Estradiol cypionate was first described as well as introduced for medical use in 1952. Along with estradiol valerate, it is one of the most commonly used esters of estradiol. Estradiol cypionate has mostly been used in the United States, but is also marketed in a few other countries. It is not currently available as a generic medication in the United States.
The medical uses of estradiol cypionate are the same as those of estradiol and other estrogens. Examples of indications for the drug include hormone therapy and hormonal contraception. In regard to the latter, estradiol cypionate has been used in combination with medroxyprogesterone acetate as a combined injectable contraceptive. Along with estradiol valerate, estradiol undecylate, and estradiol benzoate, estradiol cypionate is used as a form of high-dose estrogen therapy in feminizing hormone therapy for transgender women.
Estradiol cypionate is usually used at a dosage of 1 to 5 mg by intramuscular injection every 3 to 4 weeks in the treatment of menopausal symptoms such as hot flashes and vaginal atrophy, at a dosage of 1.5 to 2 mg by intramuscular injection once a month in the treatment of female hypoestrogenism due to hypogonadism, and at a dosage of 2 to 10 mg by intramuscular injection once every 1 or 2 weeks for hormone therapy in transgender women.

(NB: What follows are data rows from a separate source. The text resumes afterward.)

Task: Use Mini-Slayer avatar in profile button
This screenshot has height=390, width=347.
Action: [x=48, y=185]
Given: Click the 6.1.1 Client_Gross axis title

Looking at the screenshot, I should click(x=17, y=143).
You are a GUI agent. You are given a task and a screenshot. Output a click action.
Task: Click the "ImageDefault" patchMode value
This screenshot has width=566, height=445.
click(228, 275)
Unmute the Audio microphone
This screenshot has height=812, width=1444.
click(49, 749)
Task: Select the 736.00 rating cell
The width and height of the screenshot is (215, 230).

Estradiol cypionate is and has been available as an oil solution for intramuscular injection provided in vials and ampoules at concentrations of 1, 3, and 5 mg/mL (and containing 5, 10, 15, 25, or 50 mg estradiol cypionate total). The 1 and 3 mg/mL concentrations (containing 5 and 15 mg estradiol cypionate total) have been discontinued in the United States, but the 5 mg/mL concentration (containing 25 mg estradiol cypionate total) remains available. Aside from estradiol cypionate, the only other injectable estrogen formulations that remain available in the United States are estradiol valerate (10 mg/mL, 20 mg/mL, and 40 mg/mL in oil) and conjugated estrogens (25 mg/vial in solution).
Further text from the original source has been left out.